Politely curious, I said, “Letter?”
“Let me explain. These days, the majority of the life insurance fraud cases we get come from offshore. A country like this, or a country in Africa, say, or other parts of the world, the recordkeeping isn’t that exact. It’s maybe a little easier to get a death certificate.”
“Not in my hospital,” Fernando said.
“I know, Fernando,” Leon assured him, “but not everybody is as scrupulous as you people.”
“You mentioned a letter,” I said.
“Well, before that,” he said, “we’d already done the usual check. Any time there’s an offshore death and a large-figure payout, we look to see if there’s anything that doesn’t seem right, and we did it in this instance, and it seemed as though fraud wasn’t even remotely a possibility. The circumstances were open and unimpeachable.”

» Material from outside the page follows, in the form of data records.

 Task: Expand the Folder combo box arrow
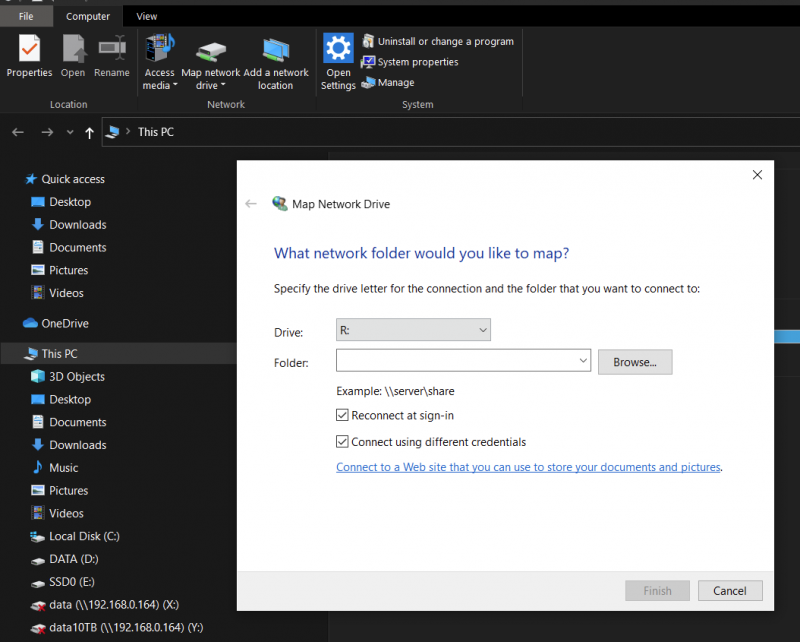(x=583, y=361)
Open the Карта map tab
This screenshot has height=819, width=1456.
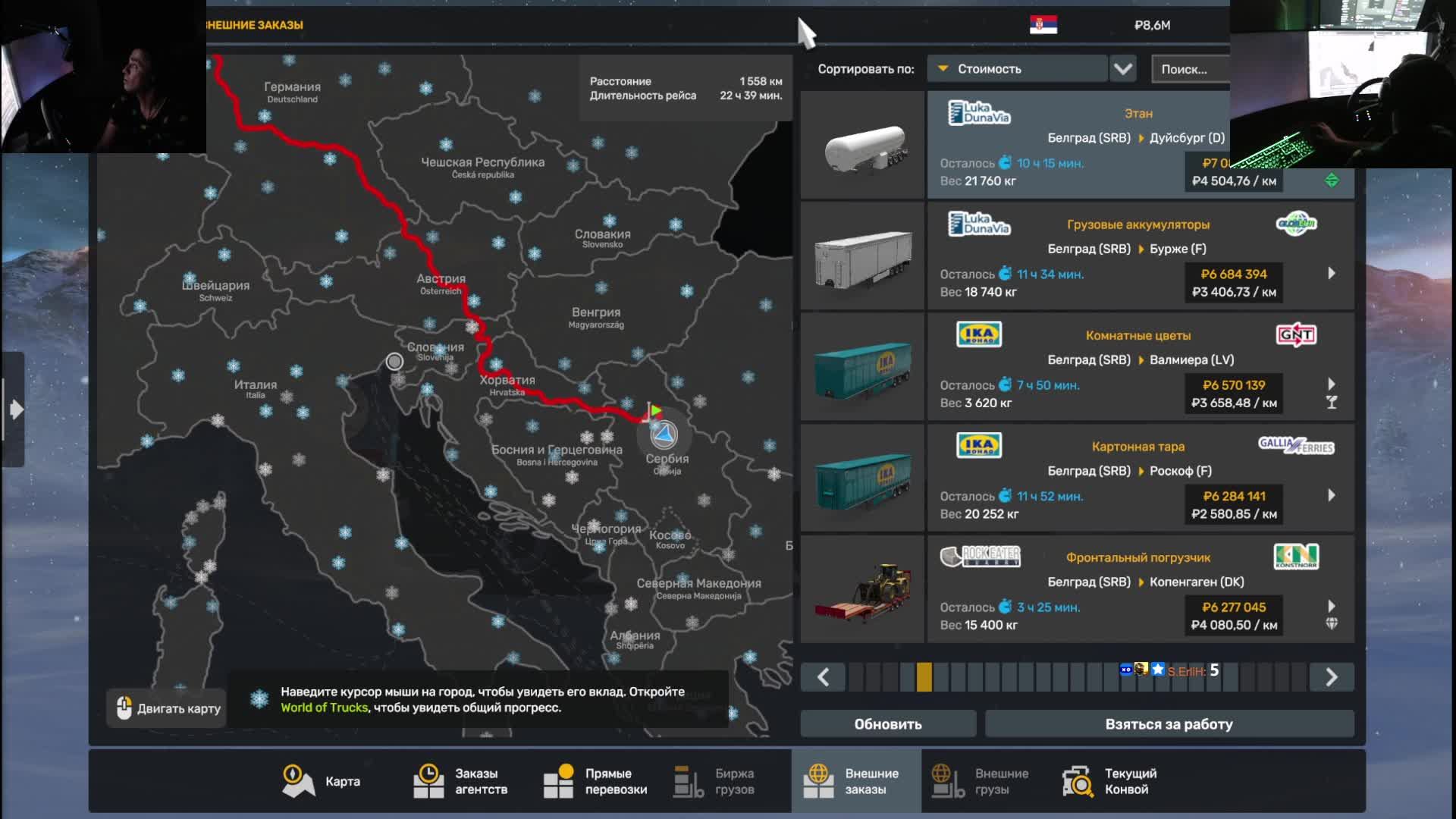pos(322,781)
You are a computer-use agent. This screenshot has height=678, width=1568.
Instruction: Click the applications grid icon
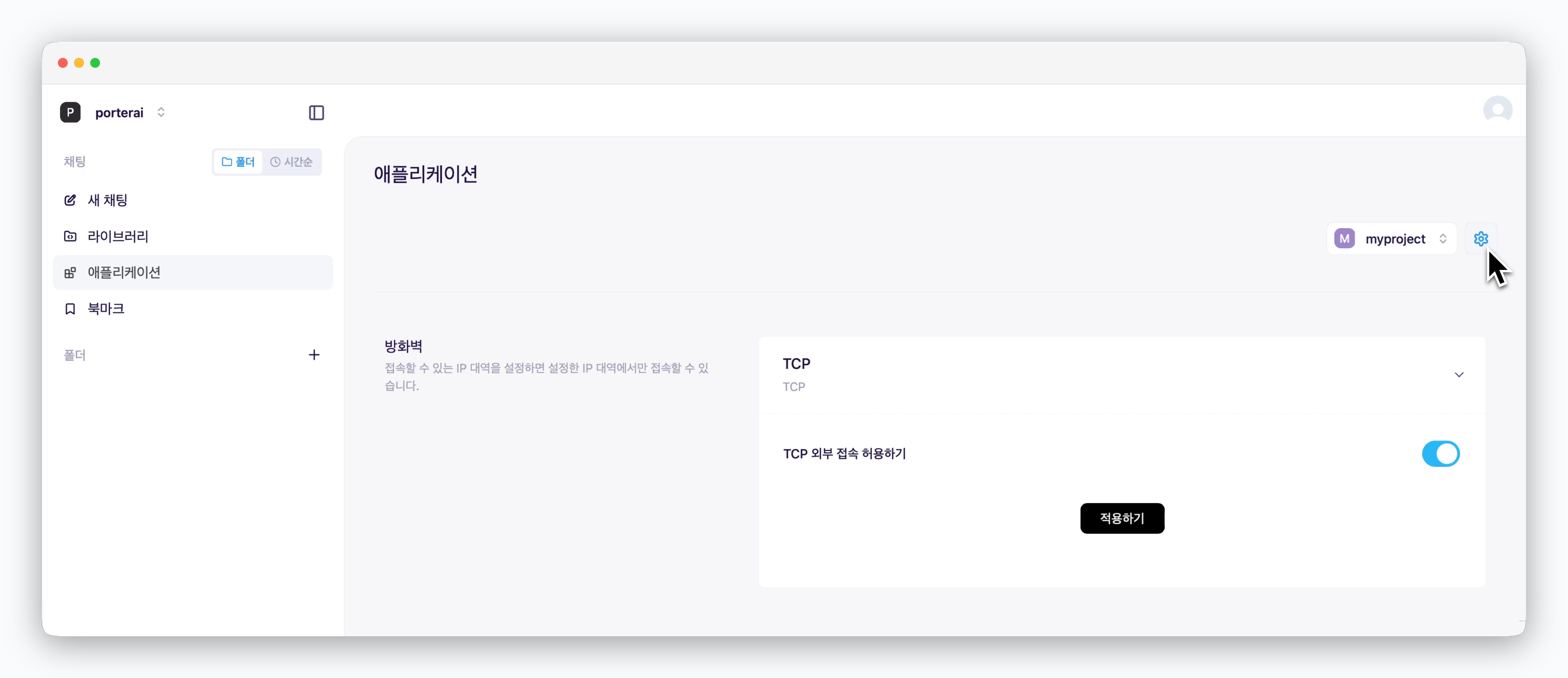click(x=70, y=272)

“And yet,” I said, “here you are.”
“One week after the claim was put in,” he told me, “in fact, just at the moment the payout was being approved, a letter arrived at the national police station in San Cristobal. Now, if Fernando will forgive me, the post office in this country isn’t the greatest.”
“Believe me, I know,” Fernando said, and his wife said, “We beg people, Fax us the dates of your stay. Don’t write.”

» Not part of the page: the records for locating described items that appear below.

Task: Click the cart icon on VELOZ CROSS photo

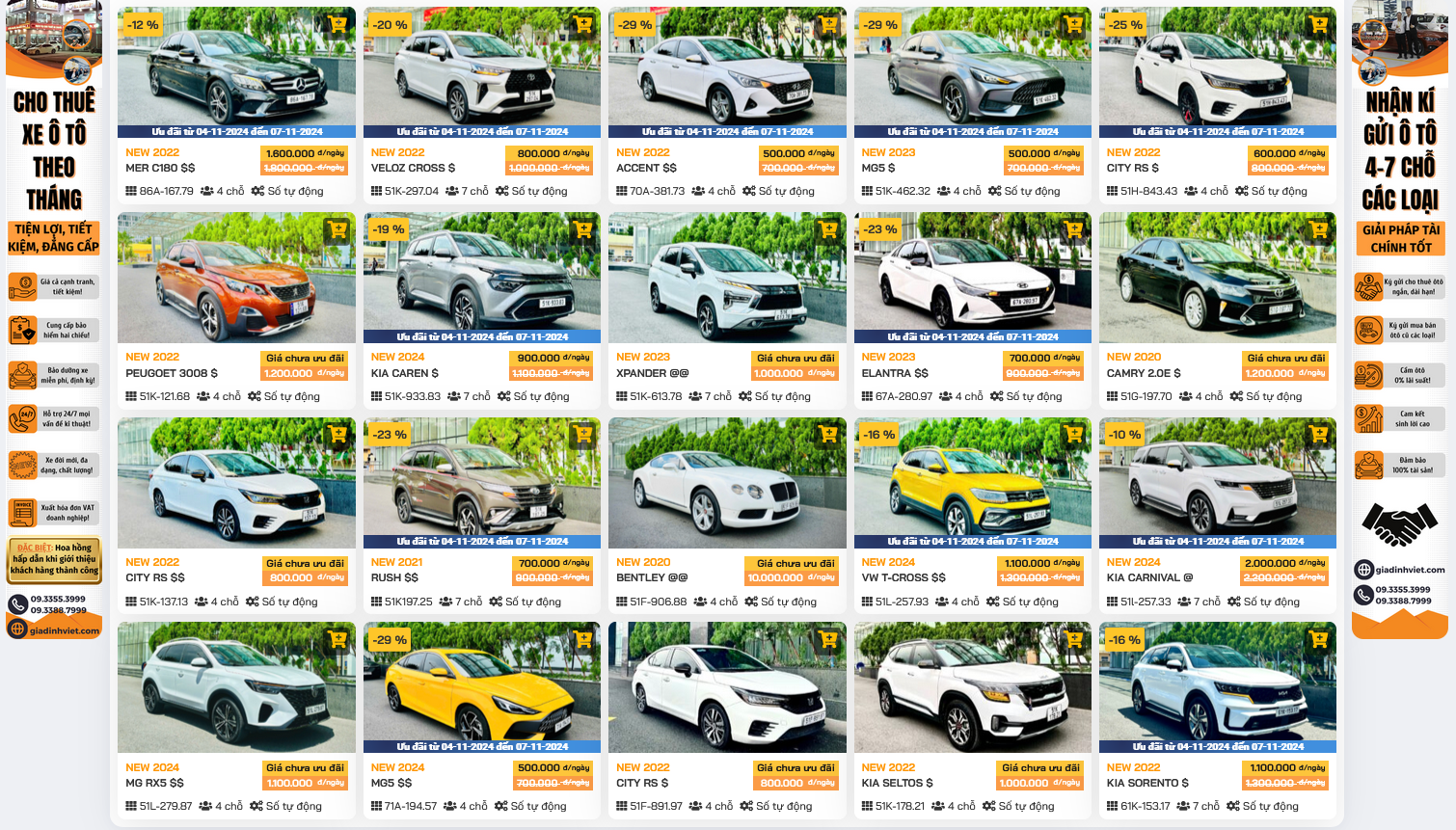Action: pyautogui.click(x=583, y=25)
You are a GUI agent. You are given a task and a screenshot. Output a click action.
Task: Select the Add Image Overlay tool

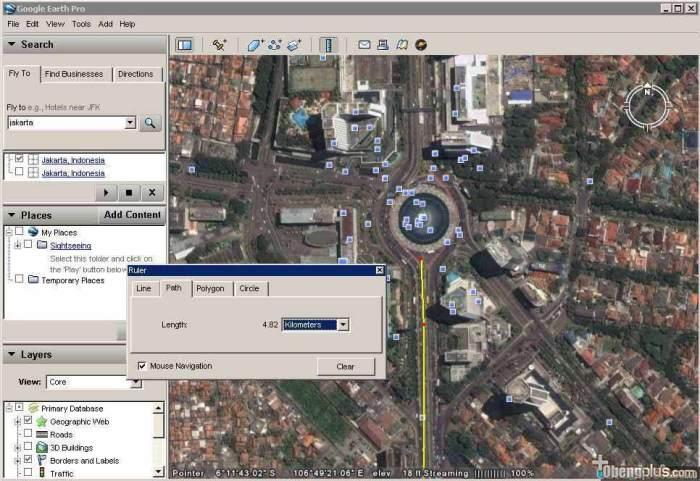294,45
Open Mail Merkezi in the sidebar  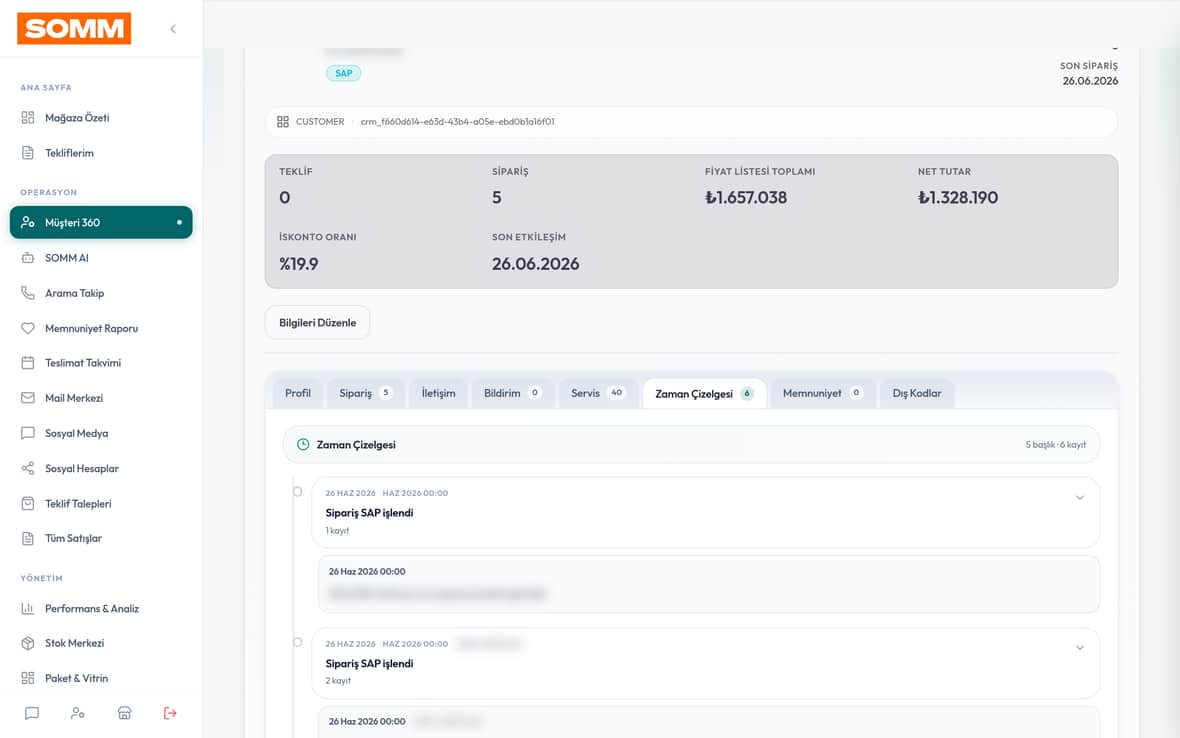101,398
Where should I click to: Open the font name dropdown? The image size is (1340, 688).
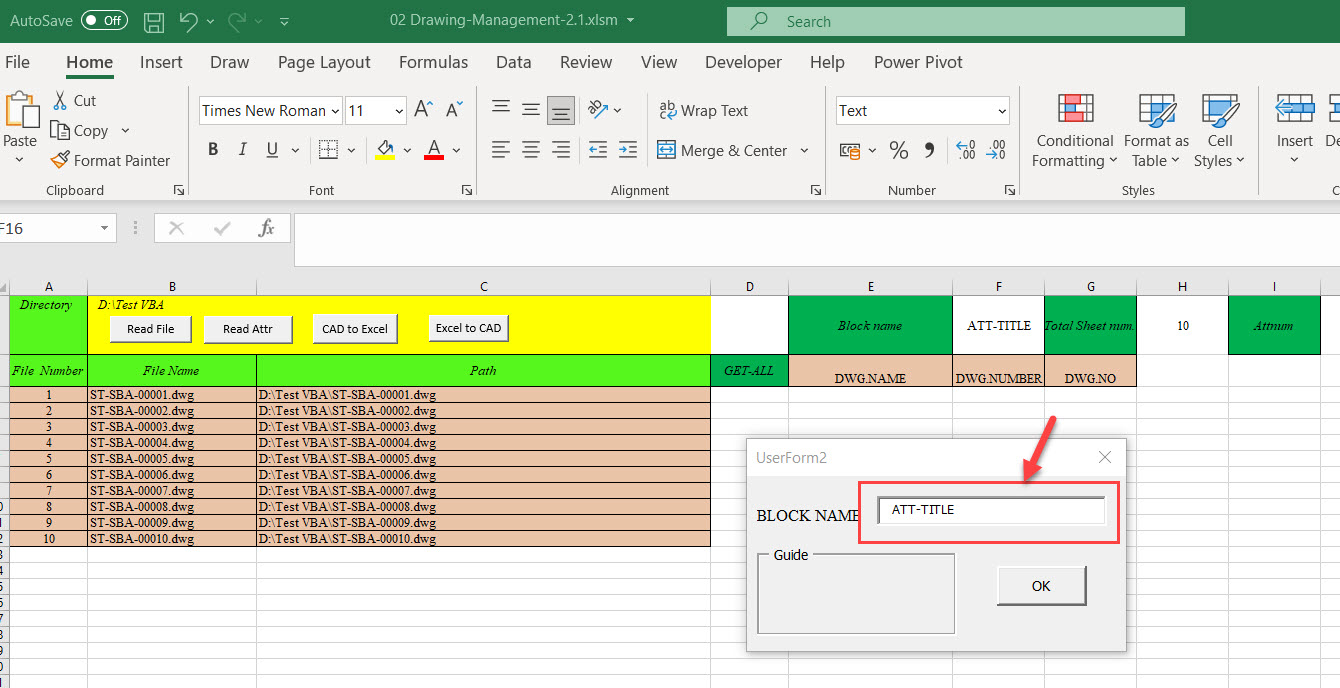click(x=335, y=110)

“I’ve heard it said,” Leon told me with his dry smile, “that the post office here is nothing to write home about.”
“I’ve heard that about the mail here,” I agreed. But I was thinking, Get on with it, man. What the hell is this letter?
“So the letter,” Leon said, “had been mailed more than a month earlier. It got screwed up in the postal system, but then finally it did get to the police.”
“And what did it say?”
“It said our client was planning to stage a fake death, in order to defraud our company. It said the letter writer’s husband was involved in the plot, even though the letter writer had begged him to have nothing to do with it. It asked the police to warn our client that his plans were known, in order to force him to give up the whole idea.” He spread his hands. “You see? The letter was written a month before our client’s alleged death, but it wasn’t found until after the death — if it really was a death — had already occurred.”
I said, “Do you know who the letter writer is?”
“No. Some disgruntled wife. She doesn’t matter, and her husband doesn’t matter. In fact, the client doesn’t matter, if he’s still alive someplace.”
“He doesn’t?” I was distracted, because I did know who the goddamn letter writer was. The angry Ifigenia, the bitch. What had I ever done to her?
Leon was saying, “The widow — or the wife — has put in a claim. If I can establish fraud while I’m here, that lady is going to jail.”
“Won’t that be easy to do?”
“You’d think so,” he said. “Once we’re on the trail. But the circumstances are just so solid. It was an automobile accident, seen by a restaurant full of people, none of whom knew our client. It was a local mortician, who also did not know our client. There’s even a videotape of the funeral, believe it or not, with grieving family members. I’ve been to the cemetery, and the grave is there. I’ve talked to the mortician who wrote the death certificate, and he described the body, and it would seem to be the right man. I’ve visited the stonemason, and the headstone is being carved right now.”